Payments firms will be required to improve safeguarding practices to protect customer money, following new rules from the UK financial regulator.
From May 2026, payments businesses will be required to keep customer money separate from the company’s own funds to ensure that it will be available to be returned in the event the firm goes bust.
Under the new rules, annual audits, daily checks and monthly reports will be required from payments companies alongside the formation of an effective plan to return customer cash if the business fails.
The decision, which followed an extensive consultation process, has taken into account the need for proportionate regulation for smaller firms.
To that end, the Financial Conduct Authority (FCA) has removed the requirement for audits for firms that hold less than £100,000 in customer funds.
“People rely on payment firms to help manage their financial lives. But too often, when those firms fail, their customers are left out of pocket,” said Matthew Long, director of payments and digital assets at the FCA.

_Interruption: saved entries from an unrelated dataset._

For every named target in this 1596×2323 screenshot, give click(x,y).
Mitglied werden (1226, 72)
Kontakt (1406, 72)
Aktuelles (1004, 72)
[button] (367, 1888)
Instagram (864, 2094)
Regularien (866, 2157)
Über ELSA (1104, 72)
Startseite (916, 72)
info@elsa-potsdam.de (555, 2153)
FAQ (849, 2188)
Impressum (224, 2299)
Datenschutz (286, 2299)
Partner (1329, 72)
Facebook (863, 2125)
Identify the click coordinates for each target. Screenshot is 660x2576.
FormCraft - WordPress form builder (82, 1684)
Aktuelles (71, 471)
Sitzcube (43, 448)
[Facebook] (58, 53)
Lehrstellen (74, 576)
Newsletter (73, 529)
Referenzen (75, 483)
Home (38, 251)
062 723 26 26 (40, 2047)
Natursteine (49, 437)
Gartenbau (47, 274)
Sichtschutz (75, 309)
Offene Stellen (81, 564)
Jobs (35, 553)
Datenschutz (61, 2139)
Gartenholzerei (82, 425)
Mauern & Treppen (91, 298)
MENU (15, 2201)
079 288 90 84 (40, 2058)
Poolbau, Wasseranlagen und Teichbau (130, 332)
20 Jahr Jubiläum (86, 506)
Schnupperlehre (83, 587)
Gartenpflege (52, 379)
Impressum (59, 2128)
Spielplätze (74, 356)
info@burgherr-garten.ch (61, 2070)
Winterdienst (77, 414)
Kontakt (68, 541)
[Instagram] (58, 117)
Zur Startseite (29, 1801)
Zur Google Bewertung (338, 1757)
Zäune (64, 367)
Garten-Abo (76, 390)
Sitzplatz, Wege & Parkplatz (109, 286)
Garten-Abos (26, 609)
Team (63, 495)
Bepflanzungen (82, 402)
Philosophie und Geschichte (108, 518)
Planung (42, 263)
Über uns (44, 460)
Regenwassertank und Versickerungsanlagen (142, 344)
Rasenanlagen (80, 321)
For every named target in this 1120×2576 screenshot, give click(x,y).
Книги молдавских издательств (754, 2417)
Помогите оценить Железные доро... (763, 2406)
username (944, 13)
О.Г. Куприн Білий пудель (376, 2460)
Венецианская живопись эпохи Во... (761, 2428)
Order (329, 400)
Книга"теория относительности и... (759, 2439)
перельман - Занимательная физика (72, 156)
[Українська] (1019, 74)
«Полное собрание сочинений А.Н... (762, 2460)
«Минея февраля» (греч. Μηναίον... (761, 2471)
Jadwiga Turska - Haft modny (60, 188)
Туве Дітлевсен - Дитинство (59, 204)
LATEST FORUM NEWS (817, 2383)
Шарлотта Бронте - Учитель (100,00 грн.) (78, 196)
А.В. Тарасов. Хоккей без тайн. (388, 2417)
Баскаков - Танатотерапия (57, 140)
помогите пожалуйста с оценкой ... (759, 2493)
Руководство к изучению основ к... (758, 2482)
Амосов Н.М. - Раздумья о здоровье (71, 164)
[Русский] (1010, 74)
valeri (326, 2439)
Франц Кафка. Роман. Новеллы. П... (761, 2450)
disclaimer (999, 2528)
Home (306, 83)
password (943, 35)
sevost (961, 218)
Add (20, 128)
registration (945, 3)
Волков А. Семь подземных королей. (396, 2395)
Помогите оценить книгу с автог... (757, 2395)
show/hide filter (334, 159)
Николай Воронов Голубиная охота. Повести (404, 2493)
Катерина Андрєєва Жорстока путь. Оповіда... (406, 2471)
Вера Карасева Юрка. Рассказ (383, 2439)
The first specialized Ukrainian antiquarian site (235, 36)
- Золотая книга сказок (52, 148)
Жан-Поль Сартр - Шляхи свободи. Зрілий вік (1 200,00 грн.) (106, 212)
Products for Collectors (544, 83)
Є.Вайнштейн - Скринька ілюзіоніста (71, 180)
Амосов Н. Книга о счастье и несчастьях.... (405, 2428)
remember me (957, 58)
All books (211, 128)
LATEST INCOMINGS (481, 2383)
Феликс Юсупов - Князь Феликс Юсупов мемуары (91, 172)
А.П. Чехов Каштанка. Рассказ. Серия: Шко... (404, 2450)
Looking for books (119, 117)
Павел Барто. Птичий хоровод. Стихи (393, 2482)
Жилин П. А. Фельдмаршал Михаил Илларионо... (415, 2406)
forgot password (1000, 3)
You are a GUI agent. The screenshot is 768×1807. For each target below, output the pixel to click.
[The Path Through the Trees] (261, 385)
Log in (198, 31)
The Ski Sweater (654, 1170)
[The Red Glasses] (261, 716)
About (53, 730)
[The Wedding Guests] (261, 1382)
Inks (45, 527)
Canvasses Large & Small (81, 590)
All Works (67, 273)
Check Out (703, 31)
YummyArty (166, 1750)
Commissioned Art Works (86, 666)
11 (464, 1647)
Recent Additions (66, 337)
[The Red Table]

“We need to raise standards to protect people’s money and build trust, but any changes needed to be proportionate, especially for smaller firms.
“We’ll be watching closely to see if firms seize the opportunity and make effective improvements that their customers rightly deserve – this will help us to determine whether any further tightening of rules is necessary.”
The new rules were brought in to address what the FCA considers a widespread issue. According to the watchdog, between the first quarter of 2018 and the second quarter of 2023, payments firms that became insolvent had average shortfalls of 65% of their customers’ funds.